Nguyen's lawyers appealed the verdict and the London-based human
rights group said it would seek clemency from Singapore President S.R.
Nathan if the death sentence is upheld.
Amnesty said in January that executions in Singapore were "shockingly
high" and "shrouded in secrecy," calling on the state to abolish the
death penality by issuing a moratorium on all executions and commuting
all death sentences to prison terms.
Singapore's government said it imposed capital punishment "only for
the most serious crimes," that the death penalty deterred major drug
syndicates establishing themselves in Singapore and that Singapore
applied standards of transparency.
Although prison officials confirmed last year that about 400 people
had been executed since 1991, government officials declined requests
by Reuters to specify how many people have been sent to the gallows
"There is this climate of secrecy," Parritt told Reuters by telephone
from London. "It's shrouded with half-disclosure, and that continues.
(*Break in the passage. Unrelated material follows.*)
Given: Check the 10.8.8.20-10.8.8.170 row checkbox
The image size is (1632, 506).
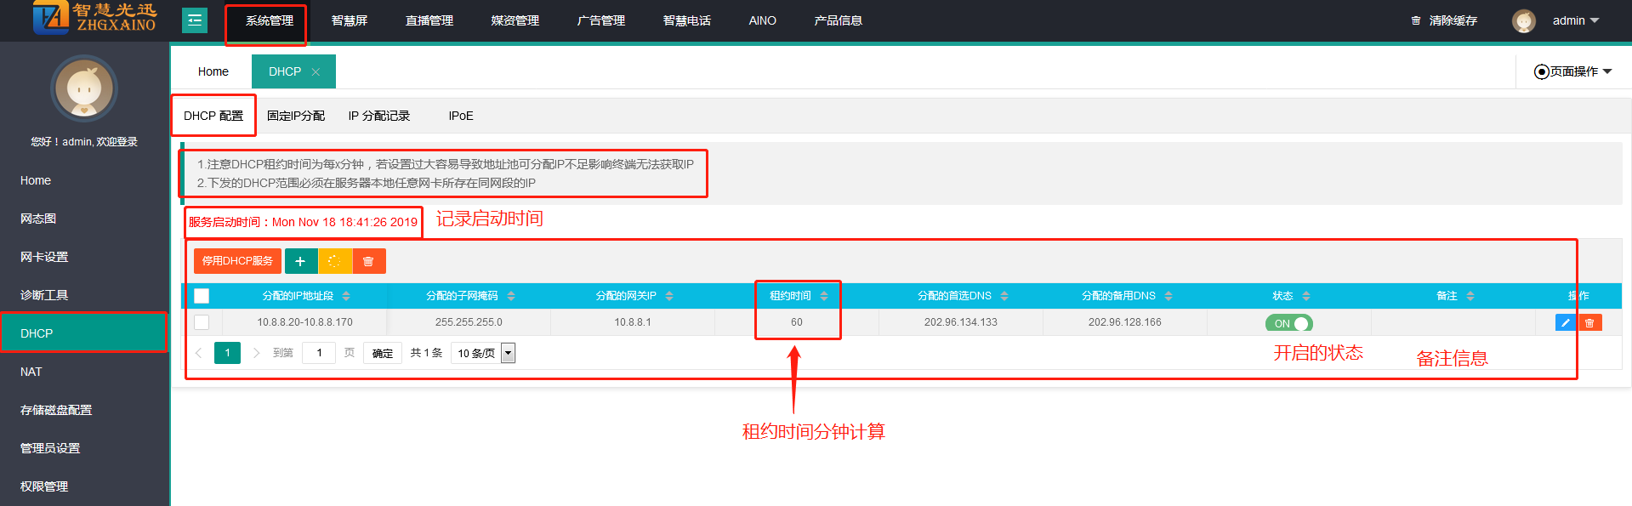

We believe this should be out in full public debate."
Nguyen was arrested at Singapore's airport in December 2002 while in
transit from Cambodia to Melbourne. A policewoman discovered a package
of heroin taped to his back during a pre-flight security check, and
another in his hand luggage.
He said had carried the drugs for a Sydney-based drug syndicate to pay
off legal fees owed by his twin brother.